EXTRAIT FOURNI
====

Lors d’un meeting de l’AfD (parti d’extrême droite antimigrants), un dirigeant
politique allemand a réclamé le «droit d’être fier des performances» de
l’armée nazie entre 1939 et 1945 !
Dans Libération du 15, Guillaume Gendron écrit : Les
nostalgiques d’Adolf Hitler sortent de plus en plus de l’ombre... et
intitule son reportage
Les néonazis redonnent du brun à moudre
Février 2018 la périphrase pour
dire le dégoût
Fin 2017, les pamphlets antisémites de Céline ont failli revoir le jour...
Charles Maurras - qui a soutenu Pétain et les lois antisémites - sera-t-il réédité ? Dans Libération du 11, Sonya Faure et
Philippe Douroux font remarquer, sous le titre
Faut-il rééditer les mots bruns ?
:
« Face à ceux qui entendent ainsi «exorciser le démon», des historiens mettent
en garde contre la résurgence de textes aussi violents dans un contexte à vif.
Mars 2018 le zeugme
pour signifier le
mépris
Quatre-vingtième anniversaire de l'annexion de l'Autriche par Hitler.
Le Point du 12 rapporte ces propos de Kitty Suschny, qui avait 13 ans en
1938 :
"Tout était déjà prêt depuis longtemps quand les nazis sont arrivés. Du jour au lendemain, le parc du château impérial de Schönbrunn a
été
interdit aux chiens et aux juifs.
Avril 2018 .le poids des
mots, des
initiales,
des... tatouages
7sur7.be annonce, le 20 : « Un festival néo-nazi sous haute surveillance
pour l'anniversaire d'Hitler. » Organisé en Basse Silésie par "Schild und
Schwert" ("Bouclier et Epée") sur le thèmes de la "Reconquête de l'Europe". Il
prévoit, outre des concerts de groupes des milieux ultra-nationalistes et
hooligan, des débats politiques, une convention de tatouages et une nuit de
combats d'art martiaux intitulée "Le combat des Nibelungen" Référence à la
mythologie nordique et germanique.
"Schild
und Schwert"
Mai 2018
Dans Sudinfo du 18 : Namur. La maxime nazie tristement célèbre
taguée sur le mur d’un des bâtiments du SPF Finances :
Arbeit
Macht Frei
Juillet 2018
le mot d'ordre du totalitarisme
A Montpellier, intitulée "Un
dictateur en images", une exposition de quelque 200 clichés signés Heinrich
Hoffmann, portraitiste officiel du dictateur des années 20 à sa chute en 1945.
Comment l'image a contribué à construire le mythe totalitaire ! Titre du
reportage de Gilles Renault, dans Libération du 27 :
Au nom du pire
Août 2018 l'art du raccourci
Fritz Haber, (1868-1934), d'origine juive, Prix Nobel de chimie en 1918, a
inventé l'engrais fertilisant à l'ammoniac... et développé en Allemagne la
production du Zyklon B (à base d'acide cyanhydrique)

====

ENREGISTREMENTS
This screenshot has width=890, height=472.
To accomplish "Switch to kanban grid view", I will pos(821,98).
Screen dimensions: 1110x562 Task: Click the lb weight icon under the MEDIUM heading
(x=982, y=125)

====

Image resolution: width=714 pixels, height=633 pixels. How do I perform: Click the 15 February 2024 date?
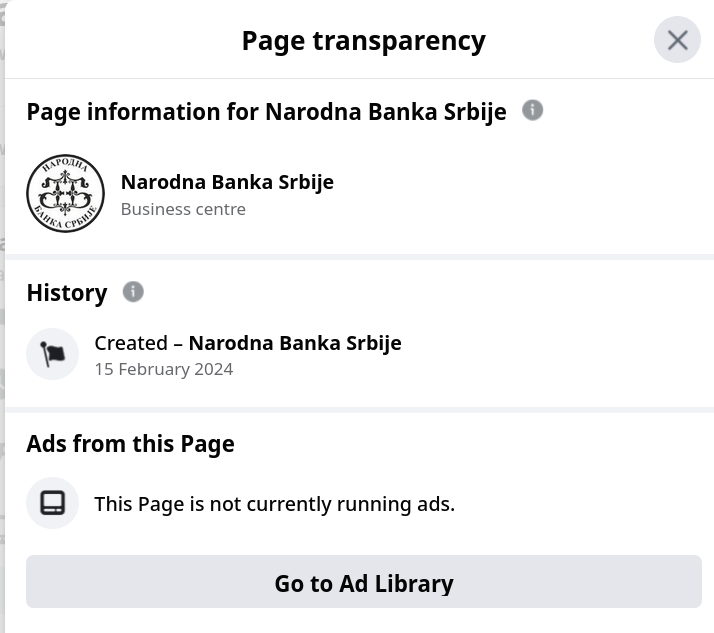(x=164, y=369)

====

Écrivez la suite de la chronique de presse sur les traces du nazisme en reprenant après sa dernière ligne.

RÉPONSE CI-DESSOUS
utilisé par les nazis dans les chambres à gaz des camps d'extermination
d'Auschwitz et de Majdanek, pour y tuer plus d'un million de personnes.
Antoine Marsac, dans La Libre Belgique du 19, présente le personnage sous
ce titre :
De génie sauveur à sordide tueur
Août 2018 aux
antipodes, aussi : des connotations
négatives..., et le rejet
Devant la Chambre haute du
Parlement australien, le sénateur Fraser Anning, raciste et islamophobe, en
préconisant un vote populaire comme « solution finale » au « problème de
l’immigration », reprend à sn compte cette formule de
« solution finale » (Endlösung),
qui a désigné le plan nazi d’extermination des juifs d’Europe.
Vivement critiqué, il refuse de s’excuser, déclarant ignorer l’utilisation de
l’expression par le régime nazi. Il a ensuite, à plusieurs reprises, tenus des
propos semblables.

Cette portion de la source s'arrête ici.